Cary, NC – The previous years’ crime data have shown that Cary is one of the safest, if not the safest, towns in the United States. But new FBI data shows an increase in violent crime in Cary in 2016, while property time decreased.
Uptick in Cary Violent Crime Rate
The FBI Uniform Crime Report compiles crimes known to law enforcement across the country, from the national level down to municipalities such as Cary.
In the 2016 report, Cary had 81 violent crimes known to law enforcement. Violent crimes include murder and non-negligent manslaughter, robbery, rape and aggravated assault.
In the 2017 report, Cary had 151 violent crimes reported. Reports of robbery, aggravated assault and rape were all up over the previous year, though there was only one murder or non-negligent manslaughter in Cary that year compared to five reported cases in the previous report.
This is part of a nationwide uptick in reported violent crime according to the FBI’s report, with 386.3 violent crimes per 100,000 people nationwide in 2016 and 373.7 in 2015. However, this is the fourth-lowest violent crime rate in the past 30 years. By comparison, the national violent crime rate was 479.3 per 100,000 people in 2006 and 611.0 per 100,000 people in 1997.
Property Crimes on Decline
While there was an increase in violent crime in Cary over the past year, property crime has continued to go down. In the 2016 FBI report, there were 1,902 reported property crimes in Cary.
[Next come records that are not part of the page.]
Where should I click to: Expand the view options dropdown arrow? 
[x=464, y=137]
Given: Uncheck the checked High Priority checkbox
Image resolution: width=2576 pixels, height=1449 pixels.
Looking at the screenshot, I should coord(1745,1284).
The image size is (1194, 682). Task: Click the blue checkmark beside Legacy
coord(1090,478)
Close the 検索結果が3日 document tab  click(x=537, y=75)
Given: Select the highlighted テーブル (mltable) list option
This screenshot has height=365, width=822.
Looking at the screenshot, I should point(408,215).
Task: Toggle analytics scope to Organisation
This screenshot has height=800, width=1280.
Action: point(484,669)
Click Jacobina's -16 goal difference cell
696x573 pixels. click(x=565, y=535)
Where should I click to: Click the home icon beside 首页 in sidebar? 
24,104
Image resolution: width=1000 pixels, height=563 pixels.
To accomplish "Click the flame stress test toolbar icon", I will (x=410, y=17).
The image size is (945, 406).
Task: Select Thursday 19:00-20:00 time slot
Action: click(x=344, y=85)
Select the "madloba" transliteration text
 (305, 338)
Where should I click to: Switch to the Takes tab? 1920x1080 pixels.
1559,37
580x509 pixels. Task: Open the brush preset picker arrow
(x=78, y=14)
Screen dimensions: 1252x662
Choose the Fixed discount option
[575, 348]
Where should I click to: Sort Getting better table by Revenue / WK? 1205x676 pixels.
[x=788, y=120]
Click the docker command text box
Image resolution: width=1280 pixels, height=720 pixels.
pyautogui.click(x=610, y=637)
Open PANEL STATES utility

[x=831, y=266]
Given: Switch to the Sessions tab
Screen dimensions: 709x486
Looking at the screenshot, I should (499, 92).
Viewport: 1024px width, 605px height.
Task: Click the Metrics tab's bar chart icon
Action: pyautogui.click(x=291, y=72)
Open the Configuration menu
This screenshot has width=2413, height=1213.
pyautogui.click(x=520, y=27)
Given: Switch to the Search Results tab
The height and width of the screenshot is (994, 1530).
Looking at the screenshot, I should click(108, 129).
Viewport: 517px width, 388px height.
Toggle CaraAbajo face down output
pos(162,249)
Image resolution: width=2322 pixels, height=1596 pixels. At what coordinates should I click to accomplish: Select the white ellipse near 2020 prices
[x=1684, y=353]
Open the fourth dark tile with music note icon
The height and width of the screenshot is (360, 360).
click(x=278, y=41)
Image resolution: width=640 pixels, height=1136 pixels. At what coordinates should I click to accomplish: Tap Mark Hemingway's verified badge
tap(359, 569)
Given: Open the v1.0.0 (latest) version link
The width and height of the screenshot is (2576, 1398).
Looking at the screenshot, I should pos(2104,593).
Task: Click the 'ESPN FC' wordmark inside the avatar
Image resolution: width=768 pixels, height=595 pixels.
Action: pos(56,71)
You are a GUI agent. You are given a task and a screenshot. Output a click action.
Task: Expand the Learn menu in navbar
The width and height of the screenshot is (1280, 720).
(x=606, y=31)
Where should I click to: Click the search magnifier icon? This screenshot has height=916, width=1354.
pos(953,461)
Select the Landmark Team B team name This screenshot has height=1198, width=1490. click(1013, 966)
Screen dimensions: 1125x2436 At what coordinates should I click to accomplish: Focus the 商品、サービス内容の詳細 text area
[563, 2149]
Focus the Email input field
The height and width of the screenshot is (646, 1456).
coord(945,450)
In the 2017 report, there were 1,656.
Burglary and larceny theft both dropped over the year, although the report had more cases of motor vehicle theft and arson.
This decrease is also part of a national trend, with a national property crime rate of 2,500.5 per 100,000 people in 2015 and a rate of 2,450.7 in 2016. Aside from a slight uptick in 2001, the national property crime rate has decreased every year since 1997.
With Cary’s increase in violence crime in 2016, it is still proportionally safer than most other municipalities in North Carolina and the safest for a town of its size.